* **TO DO**
Would you repeat every line below exactly, please?
___ DATA EXCERPTS
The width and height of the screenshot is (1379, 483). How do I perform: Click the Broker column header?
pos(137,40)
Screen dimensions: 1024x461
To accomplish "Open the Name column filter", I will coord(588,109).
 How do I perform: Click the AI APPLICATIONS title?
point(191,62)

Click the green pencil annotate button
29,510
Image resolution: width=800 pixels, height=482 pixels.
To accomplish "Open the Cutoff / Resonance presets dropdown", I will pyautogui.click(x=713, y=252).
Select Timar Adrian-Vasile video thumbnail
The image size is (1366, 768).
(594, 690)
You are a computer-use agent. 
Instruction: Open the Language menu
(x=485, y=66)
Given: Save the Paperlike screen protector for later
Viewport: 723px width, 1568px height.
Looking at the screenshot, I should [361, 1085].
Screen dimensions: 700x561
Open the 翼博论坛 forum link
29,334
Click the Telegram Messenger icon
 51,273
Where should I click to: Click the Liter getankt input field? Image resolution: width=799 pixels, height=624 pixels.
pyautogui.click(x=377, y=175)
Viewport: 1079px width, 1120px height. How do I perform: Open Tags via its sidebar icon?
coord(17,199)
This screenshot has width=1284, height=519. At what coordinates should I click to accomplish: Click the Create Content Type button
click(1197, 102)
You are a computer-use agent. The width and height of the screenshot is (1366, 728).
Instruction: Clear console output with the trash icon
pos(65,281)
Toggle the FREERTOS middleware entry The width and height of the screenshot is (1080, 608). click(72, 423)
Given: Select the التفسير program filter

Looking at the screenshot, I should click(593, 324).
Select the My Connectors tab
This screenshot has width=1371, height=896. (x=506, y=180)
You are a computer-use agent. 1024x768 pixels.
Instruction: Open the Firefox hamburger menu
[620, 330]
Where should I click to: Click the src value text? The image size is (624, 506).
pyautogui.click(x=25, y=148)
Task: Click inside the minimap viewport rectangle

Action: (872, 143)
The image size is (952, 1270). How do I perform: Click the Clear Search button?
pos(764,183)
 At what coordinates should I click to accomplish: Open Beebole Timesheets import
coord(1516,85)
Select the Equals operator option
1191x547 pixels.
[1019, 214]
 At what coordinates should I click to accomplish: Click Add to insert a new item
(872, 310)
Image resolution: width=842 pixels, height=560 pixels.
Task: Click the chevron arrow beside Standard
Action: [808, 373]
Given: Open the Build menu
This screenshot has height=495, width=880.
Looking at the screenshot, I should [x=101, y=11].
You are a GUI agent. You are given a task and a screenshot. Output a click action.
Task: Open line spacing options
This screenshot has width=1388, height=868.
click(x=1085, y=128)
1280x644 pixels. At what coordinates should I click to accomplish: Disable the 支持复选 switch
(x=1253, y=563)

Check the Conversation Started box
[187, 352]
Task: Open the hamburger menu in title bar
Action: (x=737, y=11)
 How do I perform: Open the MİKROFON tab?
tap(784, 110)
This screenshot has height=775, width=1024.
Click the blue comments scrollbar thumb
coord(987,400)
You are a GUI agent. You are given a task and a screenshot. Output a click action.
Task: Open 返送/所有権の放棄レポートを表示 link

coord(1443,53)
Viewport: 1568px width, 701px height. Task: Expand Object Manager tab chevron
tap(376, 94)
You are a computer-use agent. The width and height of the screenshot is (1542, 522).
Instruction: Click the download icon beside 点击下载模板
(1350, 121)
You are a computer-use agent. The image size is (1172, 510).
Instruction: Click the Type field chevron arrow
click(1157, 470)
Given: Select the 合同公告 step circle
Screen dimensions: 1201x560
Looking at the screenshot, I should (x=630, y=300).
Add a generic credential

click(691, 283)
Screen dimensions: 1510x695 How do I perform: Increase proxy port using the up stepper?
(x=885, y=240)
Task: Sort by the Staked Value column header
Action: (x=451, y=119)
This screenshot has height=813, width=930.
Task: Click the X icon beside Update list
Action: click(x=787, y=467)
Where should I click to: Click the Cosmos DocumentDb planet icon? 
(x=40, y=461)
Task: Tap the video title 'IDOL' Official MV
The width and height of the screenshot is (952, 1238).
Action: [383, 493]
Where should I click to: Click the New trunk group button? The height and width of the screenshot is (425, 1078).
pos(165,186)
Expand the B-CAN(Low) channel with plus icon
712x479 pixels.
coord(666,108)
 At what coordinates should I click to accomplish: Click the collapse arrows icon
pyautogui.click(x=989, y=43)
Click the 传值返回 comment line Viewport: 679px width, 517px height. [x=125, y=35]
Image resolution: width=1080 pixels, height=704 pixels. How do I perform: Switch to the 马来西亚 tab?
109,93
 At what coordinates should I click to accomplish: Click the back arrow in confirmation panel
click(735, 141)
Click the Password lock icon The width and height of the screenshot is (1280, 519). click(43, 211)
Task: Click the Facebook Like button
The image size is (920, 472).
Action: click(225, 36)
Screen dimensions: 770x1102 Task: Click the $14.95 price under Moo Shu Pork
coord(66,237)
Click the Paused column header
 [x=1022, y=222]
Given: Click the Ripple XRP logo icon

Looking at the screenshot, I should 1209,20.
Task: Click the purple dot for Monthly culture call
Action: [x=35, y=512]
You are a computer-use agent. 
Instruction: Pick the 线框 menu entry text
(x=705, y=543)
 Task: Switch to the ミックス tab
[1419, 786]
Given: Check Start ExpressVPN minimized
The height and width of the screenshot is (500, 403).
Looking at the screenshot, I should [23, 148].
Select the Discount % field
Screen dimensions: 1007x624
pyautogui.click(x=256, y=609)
______
* **WRITTEN REPLY**
The width and height of the screenshot is (1379, 483). How do I perform: Click the Broker column header?
pos(137,40)
Screen dimensions: 1024x461
To accomplish "Open the Name column filter", I will coord(588,109).
 How do I perform: Click the AI APPLICATIONS title?
point(191,62)

Click the green pencil annotate button
29,510
Image resolution: width=800 pixels, height=482 pixels.
To accomplish "Open the Cutoff / Resonance presets dropdown", I will pyautogui.click(x=713, y=252).
Select Timar Adrian-Vasile video thumbnail
The image size is (1366, 768).
(594, 690)
You are a computer-use agent. 
Instruction: Open the Language menu
(x=485, y=66)
Given: Save the Paperlike screen protector for later
Viewport: 723px width, 1568px height.
Looking at the screenshot, I should [361, 1085].
Screen dimensions: 700x561
Open the 翼博论坛 forum link
29,334
Click the Telegram Messenger icon
 51,273
Where should I click to: Click the Liter getankt input field? Image resolution: width=799 pixels, height=624 pixels.
pyautogui.click(x=377, y=175)
Viewport: 1079px width, 1120px height. How do I perform: Open Tags via its sidebar icon?
coord(17,199)
This screenshot has width=1284, height=519. At what coordinates should I click to accomplish: Click the Create Content Type button
click(1197, 102)
You are a computer-use agent. The width and height of the screenshot is (1366, 728).
Instruction: Clear console output with the trash icon
pos(65,281)
Toggle the FREERTOS middleware entry The width and height of the screenshot is (1080, 608). click(72, 423)
Given: Select the التفسير program filter

Looking at the screenshot, I should click(593, 324).
Select the My Connectors tab
This screenshot has width=1371, height=896. (x=506, y=180)
You are a computer-use agent. 1024x768 pixels.
Instruction: Open the Firefox hamburger menu
[620, 330]
Where should I click to: Click the src value text? The image size is (624, 506).
pyautogui.click(x=25, y=148)
Task: Click inside the minimap viewport rectangle

Action: (872, 143)
The image size is (952, 1270). How do I perform: Click the Clear Search button?
pos(764,183)
 At what coordinates should I click to accomplish: Open Beebole Timesheets import
coord(1516,85)
Select the Equals operator option
1191x547 pixels.
[1019, 214]
 At what coordinates should I click to accomplish: Click Add to insert a new item
(872, 310)
Image resolution: width=842 pixels, height=560 pixels.
Task: Click the chevron arrow beside Standard
Action: [808, 373]
Given: Open the Build menu
This screenshot has height=495, width=880.
Looking at the screenshot, I should [x=101, y=11].
You are a GUI agent. You are given a task and a screenshot. Output a click action.
Task: Open line spacing options
This screenshot has width=1388, height=868.
click(x=1085, y=128)
1280x644 pixels. At what coordinates should I click to accomplish: Disable the 支持复选 switch
(x=1253, y=563)

Check the Conversation Started box
[187, 352]
Task: Open the hamburger menu in title bar
Action: (x=737, y=11)
 How do I perform: Open the MİKROFON tab?
tap(784, 110)
This screenshot has height=775, width=1024.
Click the blue comments scrollbar thumb
coord(987,400)
You are a GUI agent. You are given a task and a screenshot. Output a click action.
Task: Open 返送/所有権の放棄レポートを表示 link

coord(1443,53)
Viewport: 1568px width, 701px height. Task: Expand Object Manager tab chevron
tap(376, 94)
You are a computer-use agent. The width and height of the screenshot is (1542, 522).
Instruction: Click the download icon beside 点击下载模板
(1350, 121)
You are a computer-use agent. The image size is (1172, 510).
Instruction: Click the Type field chevron arrow
click(1157, 470)
Given: Select the 合同公告 step circle
Screen dimensions: 1201x560
Looking at the screenshot, I should (x=630, y=300).
Add a generic credential

click(691, 283)
Screen dimensions: 1510x695 How do I perform: Increase proxy port using the up stepper?
(x=885, y=240)
Task: Sort by the Staked Value column header
Action: (x=451, y=119)
This screenshot has height=813, width=930.
Task: Click the X icon beside Update list
Action: click(x=787, y=467)
Where should I click to: Click the Cosmos DocumentDb planet icon? 
(x=40, y=461)
Task: Tap the video title 'IDOL' Official MV
The width and height of the screenshot is (952, 1238).
Action: [383, 493]
Where should I click to: Click the New trunk group button? The height and width of the screenshot is (425, 1078).
pos(165,186)
Expand the B-CAN(Low) channel with plus icon
712x479 pixels.
coord(666,108)
 At what coordinates should I click to accomplish: Click the collapse arrows icon
pyautogui.click(x=989, y=43)
Click the 传值返回 comment line Viewport: 679px width, 517px height. [x=125, y=35]
Image resolution: width=1080 pixels, height=704 pixels. How do I perform: Switch to the 马来西亚 tab?
109,93
 At what coordinates should I click to accomplish: Click the back arrow in confirmation panel
click(735, 141)
Click the Password lock icon The width and height of the screenshot is (1280, 519). click(43, 211)
Task: Click the Facebook Like button
The image size is (920, 472).
Action: click(225, 36)
Screen dimensions: 770x1102 Task: Click the $14.95 price under Moo Shu Pork
coord(66,237)
Click the Paused column header
 [x=1022, y=222]
Given: Click the Ripple XRP logo icon

Looking at the screenshot, I should 1209,20.
Task: Click the purple dot for Monthly culture call
Action: [x=35, y=512]
You are a computer-use agent. 
Instruction: Pick the 线框 menu entry text
(x=705, y=543)
 Task: Switch to the ミックス tab
[1419, 786]
Given: Check Start ExpressVPN minimized
The height and width of the screenshot is (500, 403).
Looking at the screenshot, I should [23, 148].
Select the Discount % field
Screen dimensions: 1007x624
pyautogui.click(x=256, y=609)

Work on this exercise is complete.